Do this -> Please copy out the part of the records that opens with the line containing "The width and height of the screenshot is (1080, 540)." and closes with the line containing "pyautogui.click(x=1069, y=38)", keeping both of those lines.

-=-=-

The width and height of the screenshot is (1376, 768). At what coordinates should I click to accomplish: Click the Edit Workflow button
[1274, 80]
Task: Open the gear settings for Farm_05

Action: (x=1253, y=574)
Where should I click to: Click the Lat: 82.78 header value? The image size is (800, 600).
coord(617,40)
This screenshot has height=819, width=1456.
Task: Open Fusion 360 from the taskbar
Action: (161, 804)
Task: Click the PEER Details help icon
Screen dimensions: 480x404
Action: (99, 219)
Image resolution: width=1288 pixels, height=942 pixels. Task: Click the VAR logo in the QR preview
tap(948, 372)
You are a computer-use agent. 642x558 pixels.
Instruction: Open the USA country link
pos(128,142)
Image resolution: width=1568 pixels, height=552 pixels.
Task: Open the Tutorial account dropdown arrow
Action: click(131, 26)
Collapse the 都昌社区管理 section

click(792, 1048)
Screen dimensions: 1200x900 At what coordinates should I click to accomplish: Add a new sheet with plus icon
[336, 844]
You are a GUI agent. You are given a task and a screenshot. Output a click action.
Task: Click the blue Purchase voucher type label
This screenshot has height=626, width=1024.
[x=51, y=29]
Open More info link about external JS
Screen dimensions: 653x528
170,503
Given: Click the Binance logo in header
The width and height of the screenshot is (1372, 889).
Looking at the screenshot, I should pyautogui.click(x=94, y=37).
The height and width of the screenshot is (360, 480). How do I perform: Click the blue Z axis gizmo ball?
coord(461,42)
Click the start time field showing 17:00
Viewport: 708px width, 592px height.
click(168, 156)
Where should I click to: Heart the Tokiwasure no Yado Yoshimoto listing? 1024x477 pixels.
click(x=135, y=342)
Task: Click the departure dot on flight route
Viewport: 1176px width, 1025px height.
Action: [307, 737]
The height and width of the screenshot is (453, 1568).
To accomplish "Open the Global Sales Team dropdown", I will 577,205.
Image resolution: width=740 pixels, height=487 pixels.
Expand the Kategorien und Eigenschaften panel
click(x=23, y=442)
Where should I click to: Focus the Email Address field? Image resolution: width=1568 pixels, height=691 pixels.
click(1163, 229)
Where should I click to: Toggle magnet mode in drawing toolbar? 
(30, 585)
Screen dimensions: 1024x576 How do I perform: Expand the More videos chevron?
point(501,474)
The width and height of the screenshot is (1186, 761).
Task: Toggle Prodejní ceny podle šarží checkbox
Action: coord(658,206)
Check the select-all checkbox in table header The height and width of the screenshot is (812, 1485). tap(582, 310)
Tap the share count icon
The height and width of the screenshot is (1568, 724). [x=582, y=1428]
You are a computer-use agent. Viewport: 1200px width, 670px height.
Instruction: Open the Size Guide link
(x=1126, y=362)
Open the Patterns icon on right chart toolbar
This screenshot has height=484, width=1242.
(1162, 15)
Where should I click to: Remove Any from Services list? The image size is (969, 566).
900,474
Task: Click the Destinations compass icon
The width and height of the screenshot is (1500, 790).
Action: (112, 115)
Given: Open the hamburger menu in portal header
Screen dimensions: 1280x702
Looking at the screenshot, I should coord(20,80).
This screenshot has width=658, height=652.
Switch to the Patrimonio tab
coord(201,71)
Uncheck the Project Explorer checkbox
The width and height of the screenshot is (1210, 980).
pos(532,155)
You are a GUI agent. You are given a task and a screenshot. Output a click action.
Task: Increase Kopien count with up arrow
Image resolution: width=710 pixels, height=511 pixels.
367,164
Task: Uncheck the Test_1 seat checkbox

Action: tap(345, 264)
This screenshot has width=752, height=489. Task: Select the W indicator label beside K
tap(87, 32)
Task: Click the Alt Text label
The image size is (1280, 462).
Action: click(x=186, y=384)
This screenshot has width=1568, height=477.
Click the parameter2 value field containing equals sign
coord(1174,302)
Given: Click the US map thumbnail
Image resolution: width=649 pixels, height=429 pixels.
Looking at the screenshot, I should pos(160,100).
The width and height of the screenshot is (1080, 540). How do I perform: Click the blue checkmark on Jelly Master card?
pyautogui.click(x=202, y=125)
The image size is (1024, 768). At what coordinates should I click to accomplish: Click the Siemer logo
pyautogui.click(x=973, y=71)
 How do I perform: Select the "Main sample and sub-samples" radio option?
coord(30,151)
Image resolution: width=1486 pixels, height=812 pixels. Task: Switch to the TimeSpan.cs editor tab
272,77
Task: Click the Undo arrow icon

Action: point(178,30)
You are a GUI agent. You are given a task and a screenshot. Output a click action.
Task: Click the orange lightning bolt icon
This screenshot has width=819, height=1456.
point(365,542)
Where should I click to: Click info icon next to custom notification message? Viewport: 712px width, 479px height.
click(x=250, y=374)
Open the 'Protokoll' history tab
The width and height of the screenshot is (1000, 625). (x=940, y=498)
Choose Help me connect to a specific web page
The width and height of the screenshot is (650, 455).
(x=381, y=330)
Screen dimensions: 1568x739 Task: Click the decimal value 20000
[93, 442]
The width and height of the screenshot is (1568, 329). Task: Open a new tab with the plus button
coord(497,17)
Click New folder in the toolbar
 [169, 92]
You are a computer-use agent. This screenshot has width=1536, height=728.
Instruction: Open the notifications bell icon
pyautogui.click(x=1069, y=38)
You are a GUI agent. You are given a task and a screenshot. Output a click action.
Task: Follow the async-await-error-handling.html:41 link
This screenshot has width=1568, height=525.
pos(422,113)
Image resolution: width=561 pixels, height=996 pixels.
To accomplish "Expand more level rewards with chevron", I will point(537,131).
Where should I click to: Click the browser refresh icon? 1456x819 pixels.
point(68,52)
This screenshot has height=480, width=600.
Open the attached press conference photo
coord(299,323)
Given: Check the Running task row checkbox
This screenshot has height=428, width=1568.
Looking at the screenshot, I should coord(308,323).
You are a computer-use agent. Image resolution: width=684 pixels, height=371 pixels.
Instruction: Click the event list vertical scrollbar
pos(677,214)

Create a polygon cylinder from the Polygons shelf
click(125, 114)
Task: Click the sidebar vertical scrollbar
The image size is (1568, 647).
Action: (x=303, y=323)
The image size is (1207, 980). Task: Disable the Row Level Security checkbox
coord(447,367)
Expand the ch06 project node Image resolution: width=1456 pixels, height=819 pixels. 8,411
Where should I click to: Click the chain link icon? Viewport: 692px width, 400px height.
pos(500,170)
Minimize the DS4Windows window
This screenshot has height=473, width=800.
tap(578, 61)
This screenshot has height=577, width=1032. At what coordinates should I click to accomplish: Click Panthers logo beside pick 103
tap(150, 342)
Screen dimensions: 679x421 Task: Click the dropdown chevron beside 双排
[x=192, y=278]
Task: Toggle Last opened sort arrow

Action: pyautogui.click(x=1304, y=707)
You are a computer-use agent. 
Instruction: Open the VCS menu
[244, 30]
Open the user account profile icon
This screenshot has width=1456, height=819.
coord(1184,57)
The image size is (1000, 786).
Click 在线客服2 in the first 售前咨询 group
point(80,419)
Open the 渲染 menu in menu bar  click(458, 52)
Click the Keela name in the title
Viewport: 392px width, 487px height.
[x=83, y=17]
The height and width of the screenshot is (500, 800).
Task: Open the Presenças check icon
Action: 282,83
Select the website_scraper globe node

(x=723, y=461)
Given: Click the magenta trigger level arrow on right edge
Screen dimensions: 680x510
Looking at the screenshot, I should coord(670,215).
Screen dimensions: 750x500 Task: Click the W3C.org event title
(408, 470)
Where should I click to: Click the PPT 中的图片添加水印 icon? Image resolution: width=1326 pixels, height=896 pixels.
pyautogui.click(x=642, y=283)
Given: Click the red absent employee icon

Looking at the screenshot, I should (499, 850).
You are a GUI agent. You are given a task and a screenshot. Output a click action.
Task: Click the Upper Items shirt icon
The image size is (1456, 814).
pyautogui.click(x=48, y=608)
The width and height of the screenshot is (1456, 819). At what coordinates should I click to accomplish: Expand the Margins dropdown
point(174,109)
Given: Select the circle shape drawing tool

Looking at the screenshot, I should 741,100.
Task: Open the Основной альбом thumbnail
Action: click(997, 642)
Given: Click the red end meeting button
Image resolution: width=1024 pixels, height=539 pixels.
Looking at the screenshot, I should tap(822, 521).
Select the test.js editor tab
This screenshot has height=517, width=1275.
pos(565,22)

-=-=-

Result of the task ->
The width and height of the screenshot is (1080, 540). How do I perform: Click the blue checkmark on Jelly Master card?
pyautogui.click(x=202, y=125)
The image size is (1024, 768). At what coordinates should I click to accomplish: Click the Siemer logo
pyautogui.click(x=973, y=71)
 How do I perform: Select the "Main sample and sub-samples" radio option?
coord(30,151)
Image resolution: width=1486 pixels, height=812 pixels. Task: Switch to the TimeSpan.cs editor tab
272,77
Task: Click the Undo arrow icon

Action: point(178,30)
You are a GUI agent. You are given a task and a screenshot. Output a click action.
Task: Click the orange lightning bolt icon
This screenshot has width=819, height=1456.
point(365,542)
Where should I click to: Click info icon next to custom notification message? Viewport: 712px width, 479px height.
click(x=250, y=374)
Open the 'Protokoll' history tab
The width and height of the screenshot is (1000, 625). (x=940, y=498)
Choose Help me connect to a specific web page
The width and height of the screenshot is (650, 455).
(x=381, y=330)
Screen dimensions: 1568x739 Task: Click the decimal value 20000
[93, 442]
The width and height of the screenshot is (1568, 329). Task: Open a new tab with the plus button
coord(497,17)
Click New folder in the toolbar
 [169, 92]
You are a computer-use agent. This screenshot has width=1536, height=728.
Instruction: Open the notifications bell icon
pyautogui.click(x=1069, y=38)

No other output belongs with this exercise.